Work instructions: Copy out the records in full, word for word, without pictures.

[Saved data entries]

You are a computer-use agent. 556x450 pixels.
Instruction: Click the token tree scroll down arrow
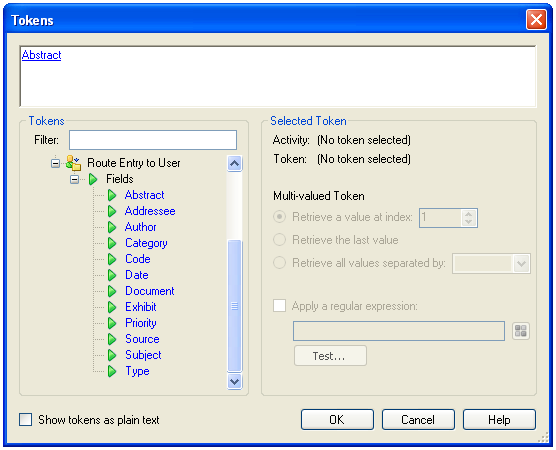pos(234,382)
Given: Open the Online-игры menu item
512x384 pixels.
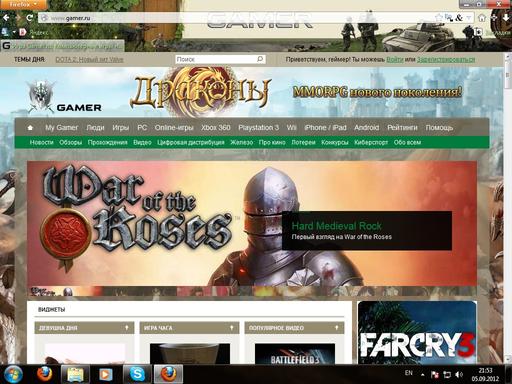Looking at the screenshot, I should [174, 128].
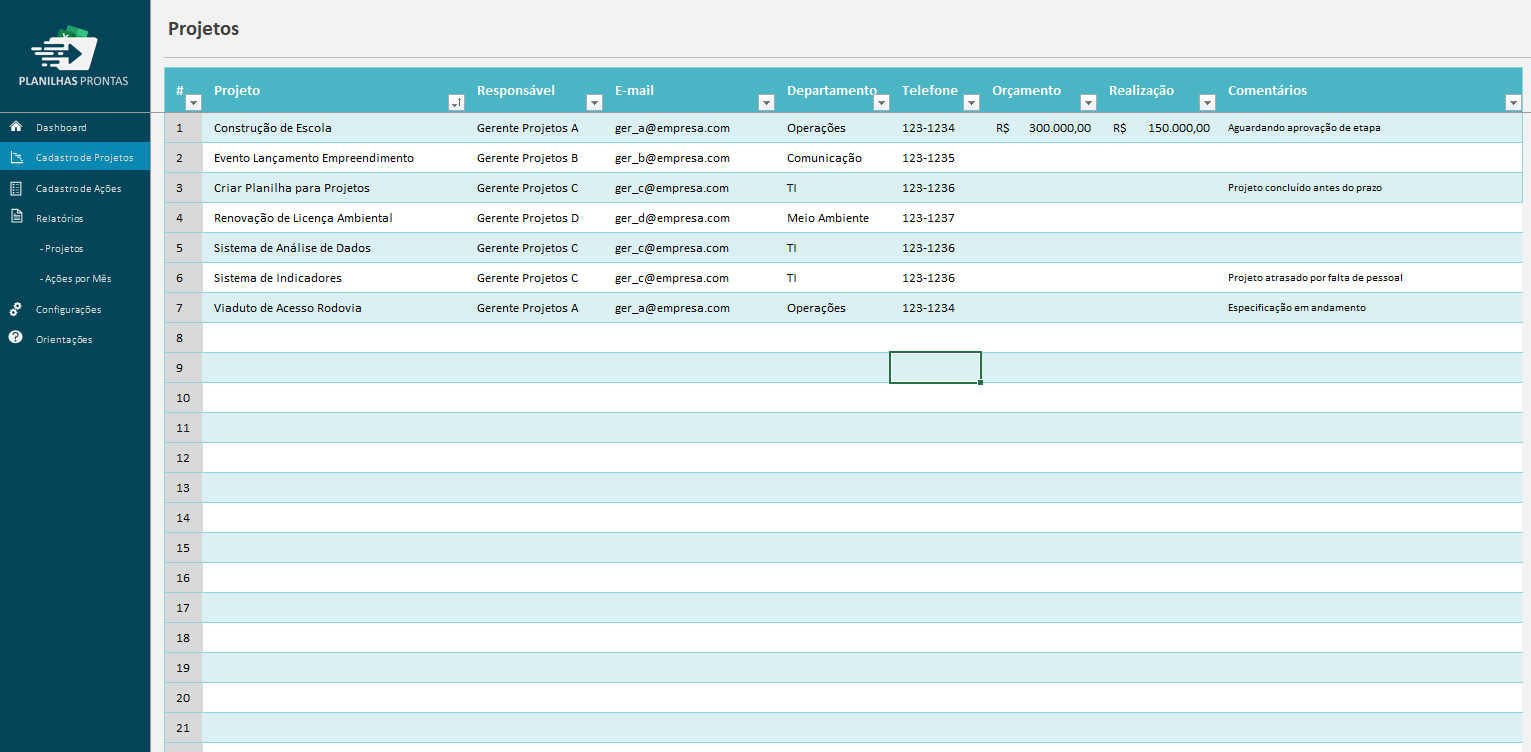The width and height of the screenshot is (1531, 752).
Task: Open the Orçamento filter dropdown
Action: click(x=1087, y=102)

Task result:
You are a computer-use agent. 556x450 pixels.
Instruction: Click the token tree scroll down arrow
pos(234,382)
Given: Open the Online-игры menu item
512x384 pixels.
Looking at the screenshot, I should [174, 128].
The width and height of the screenshot is (1531, 752).
Task: Open the Orçamento filter dropdown
Action: click(x=1087, y=102)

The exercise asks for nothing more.